BAYER Figure 12 TRUESENSE NOISE CLEANED TRUESENSE Figure 13

5.4.4 3 Lux low light performance (ISO 204800) The images of Figure 14 show a comparison of the results of color processed Bayer vs TRUESENSE Patterns in a low light situation. The improved sensitivity of the CFA for the TRUESENSE Pattern yields a lower noise image, which in turn yields a more usable result. Figure 15 is an example of interpolating only the pan channel to remove the color artifacts of the complete processing path. It demonstrates that while you may not collect much useful color information, you still are gathering enough scene data to determine what the content is. BAYER Figure 14 TRUESENSE Understanding that the green channel of Bayer yields the same spatial information as the pan channel of the CFA of the TRUESENSE Pattern, it makes sense to evaluate the contribution that each has made to its resulting image.
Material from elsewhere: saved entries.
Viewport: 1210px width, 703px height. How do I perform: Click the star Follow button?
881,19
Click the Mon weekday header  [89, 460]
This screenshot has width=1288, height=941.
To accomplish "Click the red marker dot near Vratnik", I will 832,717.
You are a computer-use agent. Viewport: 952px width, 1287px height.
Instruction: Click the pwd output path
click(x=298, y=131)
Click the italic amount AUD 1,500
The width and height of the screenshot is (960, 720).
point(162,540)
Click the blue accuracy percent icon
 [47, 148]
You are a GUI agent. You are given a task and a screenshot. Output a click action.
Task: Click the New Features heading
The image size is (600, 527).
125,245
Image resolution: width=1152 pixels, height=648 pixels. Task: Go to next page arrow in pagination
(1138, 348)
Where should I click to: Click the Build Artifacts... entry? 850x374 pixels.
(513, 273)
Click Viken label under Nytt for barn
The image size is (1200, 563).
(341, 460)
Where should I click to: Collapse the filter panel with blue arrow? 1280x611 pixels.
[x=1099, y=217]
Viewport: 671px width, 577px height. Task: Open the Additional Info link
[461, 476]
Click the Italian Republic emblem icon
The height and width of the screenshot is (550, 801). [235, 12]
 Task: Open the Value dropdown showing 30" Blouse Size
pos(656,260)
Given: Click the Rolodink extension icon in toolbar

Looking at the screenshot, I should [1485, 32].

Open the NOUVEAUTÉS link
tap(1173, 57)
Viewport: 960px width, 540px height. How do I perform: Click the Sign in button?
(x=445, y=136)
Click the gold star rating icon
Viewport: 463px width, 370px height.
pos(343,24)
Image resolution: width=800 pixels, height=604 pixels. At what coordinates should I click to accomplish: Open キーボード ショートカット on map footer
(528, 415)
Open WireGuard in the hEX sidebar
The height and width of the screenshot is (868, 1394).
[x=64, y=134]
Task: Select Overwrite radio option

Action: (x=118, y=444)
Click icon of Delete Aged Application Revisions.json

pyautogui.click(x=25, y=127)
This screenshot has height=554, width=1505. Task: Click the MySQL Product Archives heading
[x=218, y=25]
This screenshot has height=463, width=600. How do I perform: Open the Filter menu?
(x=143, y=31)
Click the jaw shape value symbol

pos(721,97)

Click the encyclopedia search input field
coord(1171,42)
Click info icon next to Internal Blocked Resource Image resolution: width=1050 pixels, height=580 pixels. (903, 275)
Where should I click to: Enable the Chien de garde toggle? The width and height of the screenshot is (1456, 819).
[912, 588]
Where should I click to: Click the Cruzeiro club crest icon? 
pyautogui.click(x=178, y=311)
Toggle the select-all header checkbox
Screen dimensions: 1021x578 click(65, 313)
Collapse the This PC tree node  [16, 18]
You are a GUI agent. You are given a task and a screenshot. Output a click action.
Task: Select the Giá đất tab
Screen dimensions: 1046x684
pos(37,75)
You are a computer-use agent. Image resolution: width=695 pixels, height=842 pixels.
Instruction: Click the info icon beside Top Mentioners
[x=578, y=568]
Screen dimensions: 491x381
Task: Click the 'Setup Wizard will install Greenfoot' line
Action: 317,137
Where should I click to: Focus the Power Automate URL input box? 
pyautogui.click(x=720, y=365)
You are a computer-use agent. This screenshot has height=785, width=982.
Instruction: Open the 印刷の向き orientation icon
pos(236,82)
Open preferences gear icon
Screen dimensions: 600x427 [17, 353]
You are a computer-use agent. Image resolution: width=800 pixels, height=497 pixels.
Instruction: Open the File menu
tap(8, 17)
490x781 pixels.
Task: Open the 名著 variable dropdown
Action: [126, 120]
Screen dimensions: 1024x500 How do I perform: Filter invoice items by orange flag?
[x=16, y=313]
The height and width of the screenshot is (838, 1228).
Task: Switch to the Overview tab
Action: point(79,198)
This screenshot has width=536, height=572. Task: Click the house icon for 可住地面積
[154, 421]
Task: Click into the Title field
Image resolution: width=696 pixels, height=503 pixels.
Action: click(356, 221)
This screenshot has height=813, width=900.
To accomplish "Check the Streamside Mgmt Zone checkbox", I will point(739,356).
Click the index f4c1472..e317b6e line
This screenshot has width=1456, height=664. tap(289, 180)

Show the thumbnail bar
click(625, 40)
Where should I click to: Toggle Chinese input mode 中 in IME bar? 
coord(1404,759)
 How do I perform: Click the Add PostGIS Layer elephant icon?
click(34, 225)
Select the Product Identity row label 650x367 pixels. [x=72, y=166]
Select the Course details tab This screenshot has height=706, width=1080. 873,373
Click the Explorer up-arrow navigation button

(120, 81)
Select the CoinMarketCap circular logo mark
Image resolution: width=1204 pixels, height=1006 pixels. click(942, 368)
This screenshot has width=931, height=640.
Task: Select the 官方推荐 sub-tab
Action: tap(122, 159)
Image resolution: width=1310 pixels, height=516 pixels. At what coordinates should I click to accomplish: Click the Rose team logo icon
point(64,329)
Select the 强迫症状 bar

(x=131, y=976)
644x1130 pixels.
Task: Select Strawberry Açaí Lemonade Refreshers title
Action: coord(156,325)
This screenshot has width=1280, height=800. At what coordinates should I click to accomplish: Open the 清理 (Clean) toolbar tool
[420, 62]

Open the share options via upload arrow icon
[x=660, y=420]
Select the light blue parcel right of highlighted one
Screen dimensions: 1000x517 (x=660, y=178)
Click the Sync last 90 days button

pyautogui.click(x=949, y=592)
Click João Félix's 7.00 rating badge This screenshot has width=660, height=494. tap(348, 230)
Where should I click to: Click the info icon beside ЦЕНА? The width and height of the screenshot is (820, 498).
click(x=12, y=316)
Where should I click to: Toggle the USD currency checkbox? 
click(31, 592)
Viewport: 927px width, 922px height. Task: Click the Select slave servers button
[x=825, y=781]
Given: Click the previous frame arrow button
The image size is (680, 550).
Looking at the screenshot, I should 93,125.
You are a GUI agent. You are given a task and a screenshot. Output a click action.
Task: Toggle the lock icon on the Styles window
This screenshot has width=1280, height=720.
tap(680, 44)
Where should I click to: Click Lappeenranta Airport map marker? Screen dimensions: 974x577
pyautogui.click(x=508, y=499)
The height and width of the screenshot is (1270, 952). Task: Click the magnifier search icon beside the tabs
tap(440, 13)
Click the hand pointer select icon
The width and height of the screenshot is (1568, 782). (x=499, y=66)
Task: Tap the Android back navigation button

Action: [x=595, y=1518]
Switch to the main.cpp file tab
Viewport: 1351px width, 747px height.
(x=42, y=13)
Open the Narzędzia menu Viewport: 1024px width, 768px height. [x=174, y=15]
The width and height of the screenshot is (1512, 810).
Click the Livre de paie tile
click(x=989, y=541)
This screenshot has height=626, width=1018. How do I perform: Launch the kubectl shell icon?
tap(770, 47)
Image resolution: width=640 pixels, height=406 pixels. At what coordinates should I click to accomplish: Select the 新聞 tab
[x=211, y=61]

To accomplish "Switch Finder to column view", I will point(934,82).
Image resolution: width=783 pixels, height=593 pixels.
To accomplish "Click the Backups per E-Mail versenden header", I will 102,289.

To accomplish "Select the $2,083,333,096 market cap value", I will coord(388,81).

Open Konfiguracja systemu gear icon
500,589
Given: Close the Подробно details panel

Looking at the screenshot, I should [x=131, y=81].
Figure 15 is a comparison of processing the green data of the Bayer with the same interpolation process as that of the pan channel of the CFA of the TRUESENSE Pattern. Other than applying the required digital gain to the green channel to get the images to match in brightness, the processing was the same. The resulting monochrome images show the spatial information that is available in each. It further demonstrates that while imaging in low light, you may not collect much useful color information, but the CFA of the TRUESENSE Pattern allows you to gather more useful scene data to better determine the content of the scene. BAYER Figure 15 TRUESENSE

6 Summary With the initial sensor that will be sampled with the TRUESENSE Color Filter Pattern, it will be easy for camera manufacturers to evaluate the benefits of this technology in their own hardware and application space. There certainly are tradeoffs to either solution that should be considered when determining which device would best fit a given application. The data demonstrates the sensitivity benefits that the KODAK TRUESENSE Color Filter Pattern, in conjunction with the KAI-02150 Image Sensor and the optimized image-processing path, have to offer. With the landscape of industry today, the continuous improvements and imaging options that Kodak is developing are designed to provide the target markets of machine vision, industrial inspection, surveillance, and intelligent traffic systems with the options they need to increase their productivity with efficiency of design and a rapid time to market. 7 References [1] B.E. Bayer, Color imaging array, US Patent 3971065, 1976. [2] For additional information, see Device Performance Specifications for the Kodak KAI-02150 (Rev. 1, 2008), [3] E. Morales, M. Kumar, J. E. Adams, W. Hao, New Digital Camera Sensor Architecture for Lowlight Imaging, IEEE International Conference on Image Processing, 2009 [4] J.E. Adams Jr, J.F. Hamilton Jr, M. O Brien, Interpolation of panchromatic and color pixels, U.S Patent 20070024934A1, 2005.